João Maria Vianney nasceu no pequeno povoado de Dardilly, no dia 8 de Maio de 1786, de uma família de camponeses, pobre de bens materiais mas rica de humanidade e de fé. Tendo sido baptizado, segundo o bom costume dessa época, no mesmo dia do nascimento, consagrou os anos da infância e da adolescência ao trabalho no campo e à pastagem de animais, a tal ponto que, com 17 anos de idade, ainda era analfabeto. Porém, sabia de cor as orações que lhe tinham sido ensinadas pela piedosa mãe e alimentava-se do sentido religioso que se respirava em casa. Os biógrafos narram que, desde a primeira juventude, ele procurou conformar-se com a vontade divina também nas tarefas mais humildes. Nutria na sua alma o desejo de se tornar sacerdote, mas não lhe foi fácil secundá-lo. Com efeito, chegou à Ordenação presbiteral depois de não poucas peripécias e incompreensões, graças à ajuda de sacerdotes sábios, que não se detiveram a considerar os seus limites humanos, mas souberam olhar mais além, intuindo o horizonte de santidade que se delineava naquele jovem verdadeiramente singular. Deste modo, no dia 23 de Junho de 1815, foi ordenado diácono e, a 13 de Agosto seguinte, sacerdote. Finalmente, com 29 anos de idade, depois de muitas incertezas, não poucos reveses e muitas lágrimas, pôde subir ao altar do Senhor e realizar o sonho da sua vida.
◆ ◆ ◆ ◆
Lista de tarefas:
(1) Indique todas as datas que aparecem no trecho sobre João Maria Vianney.
(2) Dê seguimento ao trecho sobre João Maria Vianney a partir da última frase apresentada.

Material recolhido:
◆ ◆ ◆ ◆
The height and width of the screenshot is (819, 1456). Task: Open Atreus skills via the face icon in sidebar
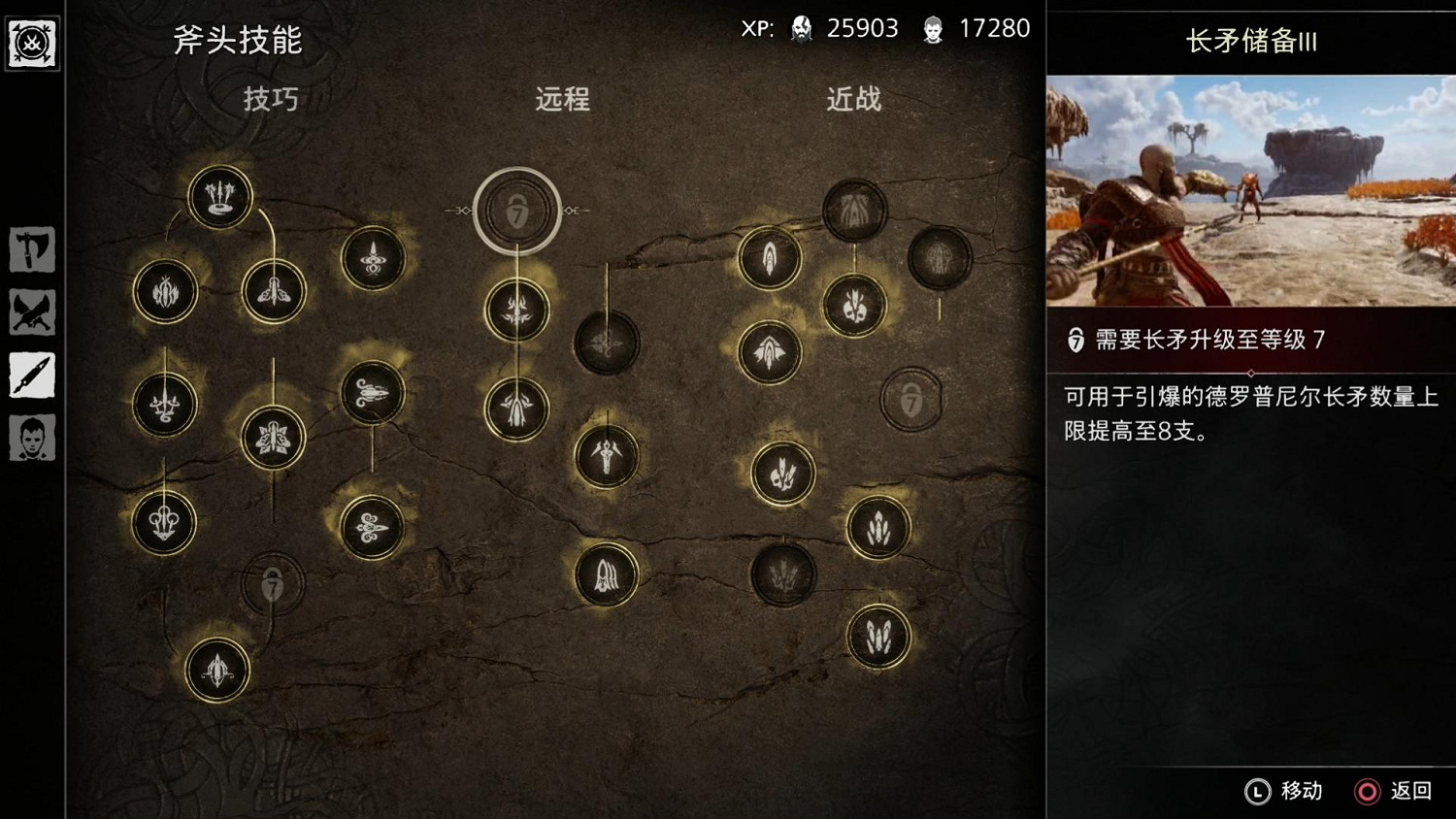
◆ ◆ ◆ ◆
Resultados:
(1)
- 8 de Maio de 1786
- 23 de Junho de 1815
- 13 de Agosto seguinte

(2)
O Santo Cura d'Ars manifestou sempre uma elevadíssima consideração pelo dom recebido. Afirmava: "Oh! Como é grande o Sacerdócio! Não o compreenderemos bem, a não ser no Céu... Se o compreendêssemos na terra, morreríamos, não de susto, mas de amor!" (Abbé Monnin, Esprit du Curé d'Ars, pág. 113). Além disso, quando era criança confiara à mãe: "Se eu fosse sacerdote, gostaria de conquistar muitas almas" (Abbé Monnin, Procès de l'ordinaire, pág. 1064). E assim foi. No serviço pastoral, tanto simples quanto extraordinariamente fecundo, este pároco anónimo de uma aldeia perdida do sul da França conseguiu identificar-se a tal ponto com o próprio ministério, que se tornou, também de maneira visível e universalmente reconhecível, alter Christus, imagem do Bom Pastor que, contrariamente ao mercenário, dá a vida pelas suas ovelhas (cf. Jn 10,11). Seguindo o exemplo do Bom Pastor, ele deu a vida nas décadas do seu serviço sacedotal. A sua existência foi uma catequese viva, que adquiria uma eficácia extremamente singular quando as pessoas o viam celebrar a Missa, deter-se em adoração diante do tabernáculo ou transcorrer muitas horas no confessionário.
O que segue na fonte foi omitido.